As a consequence of labor shortages, Farm Credit East Senior Vice President Robert Smith said some farms are choosing not to invest in labor intensive crops like fruits and vegetables that have large market demand.

“There is increasing frustration in the countryside and among farmers and farm businesses that really want to make critical investments...and they’re holding off,” Smith said.

He noted that 70 percent of the U.S. on-farm workforce is undocumented, and the immigrant workers support thousands of other jobs in the agricultural sector. “Immigrant workers are part of the economic engine of American agriculture,” he said, adding that most jobs in the food sector are off the farm and held by U.S.-born citizens.

Mark Peters, Caterpillar’s senior corporate counsel, commented on his company’s need for highly skilled workers in the fields of science, technology, engineering and mathematics, the so-called STEM employees. 

“Since 2003, we’ve seen a steady decline of U.S.-born engineering graduates,” he said. Although immigrants are often more expensive to hire, “we are dependent on foreign nationals” for STEM talent.

In order to keep foreign nationals that receive all or part of their education from U.S. universities working at U.S. companies, Peters said immigration reform needs to allow companies like Caterpillar to attract “world-class talent.” He said foreign students too often take their U.S. degrees back home to work for one of his competitors.  He noted that 30 years ago, Caterpillar had one major competitor, but now, in China alone, there are 100 competing companies. 

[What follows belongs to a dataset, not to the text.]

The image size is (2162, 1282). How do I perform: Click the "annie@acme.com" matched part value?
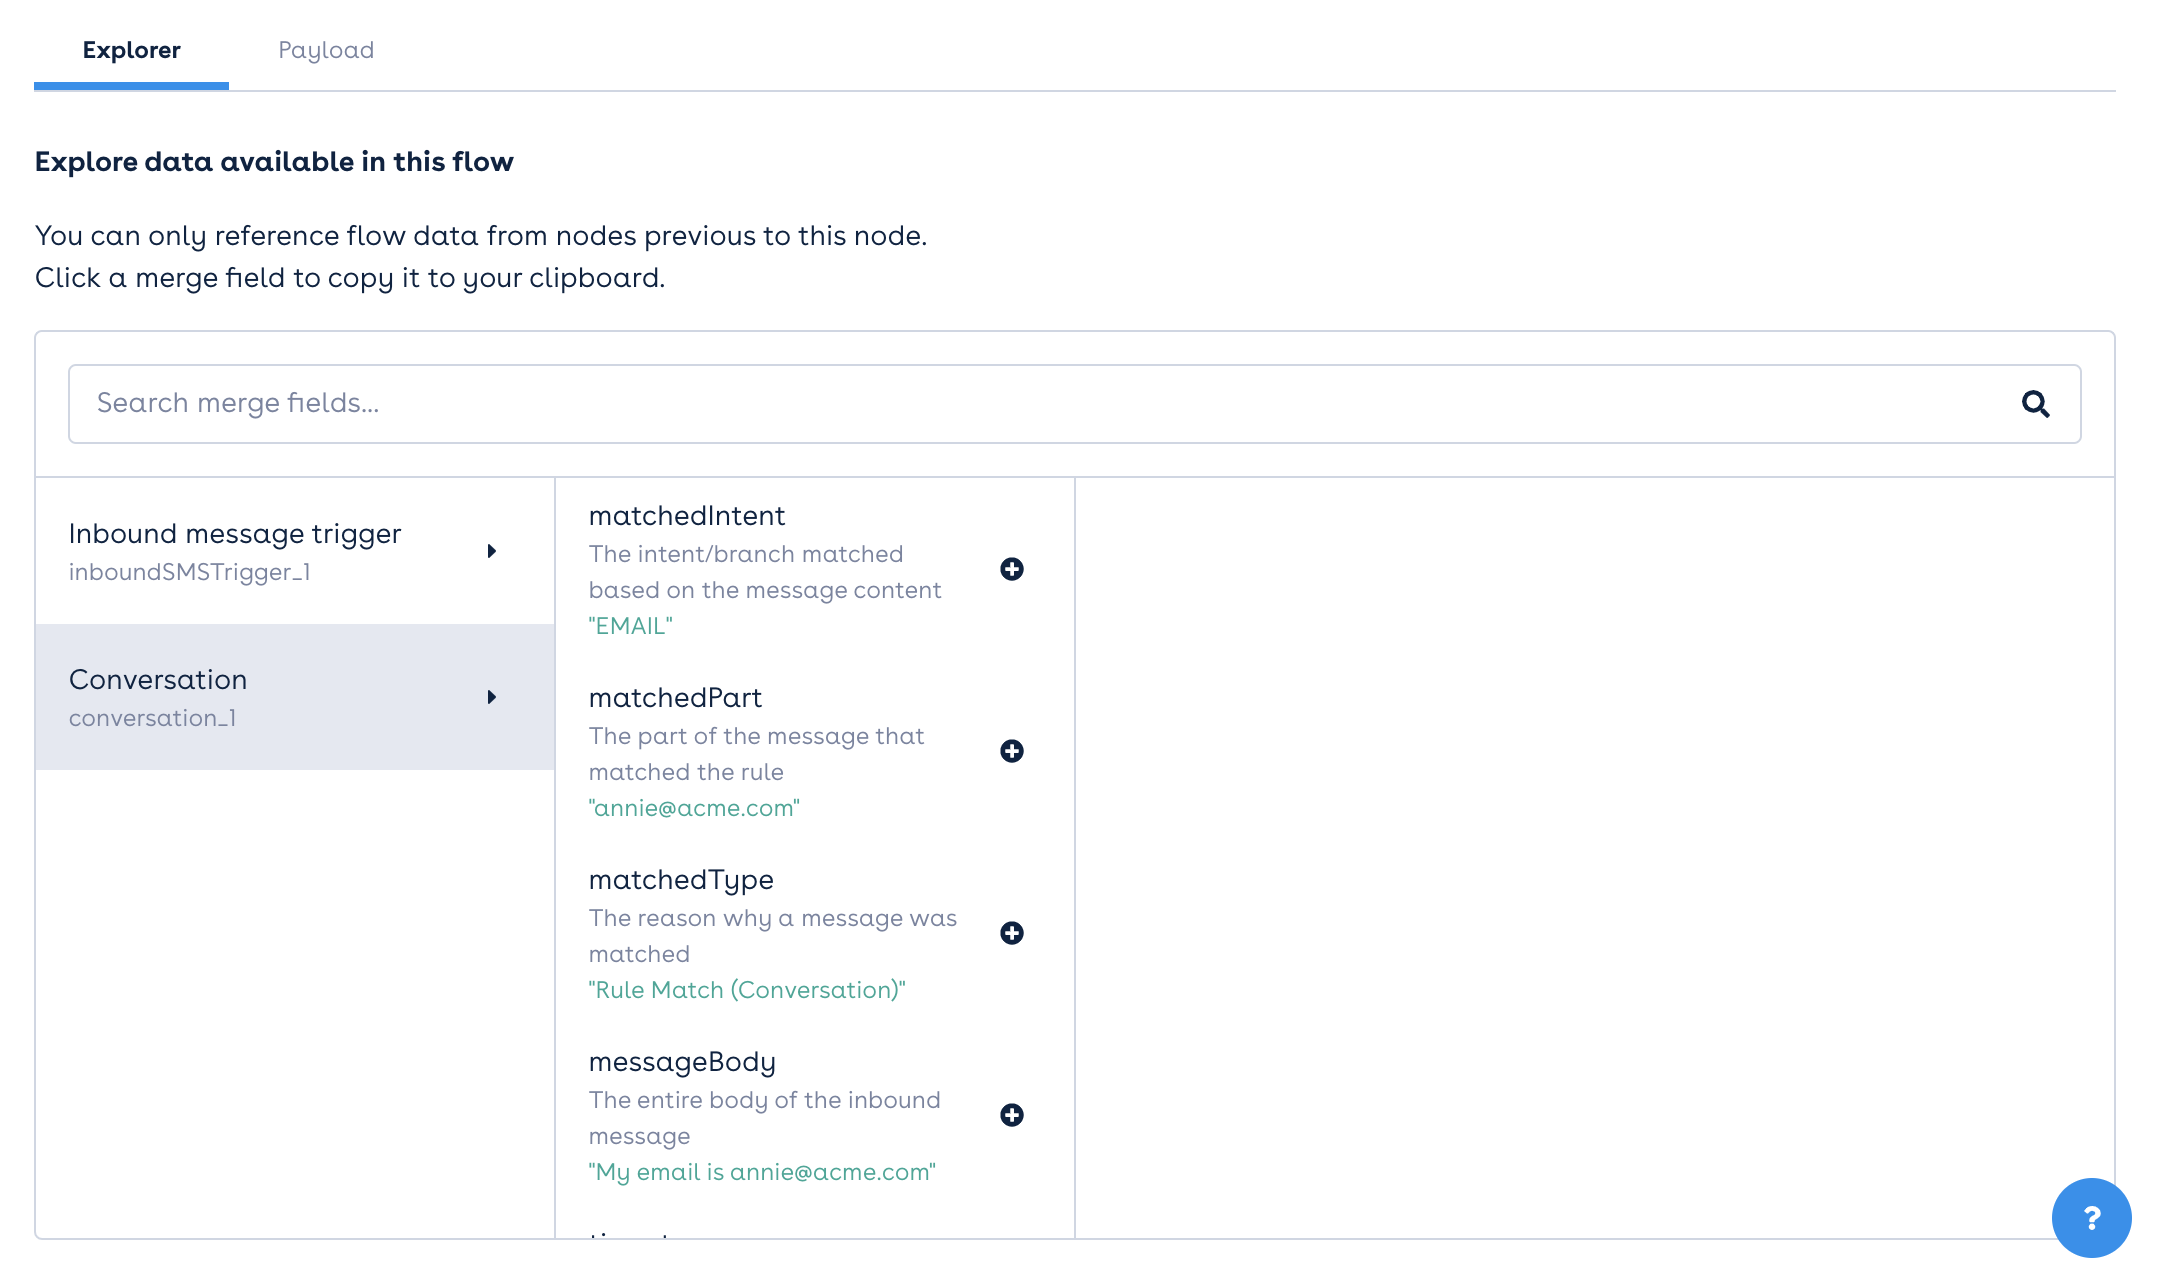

“Our broken immigration system is creating an un-level playing field for attracting STEM talent,” he said.

From a political view, the president of the center-right American Action Forum, Douglas Holtz-Eakin, said this is the prime time for the House to pass new immigration laws.  Holtz-Eakin said if the House does not act, President Obama will likely issue an immigration-related executive order this fall and paint Republicans as anti-immigrant when they object. “If they allow that, they will have trouble in 2016,” he said, referring to the presidential election. 

In a related move, CEOs of several American companies, including Coca-Cola, McDonald’s, Tyson Foods, Cargill and CKE Restaurants, wrote an open letter to Congress asking for immigration reform.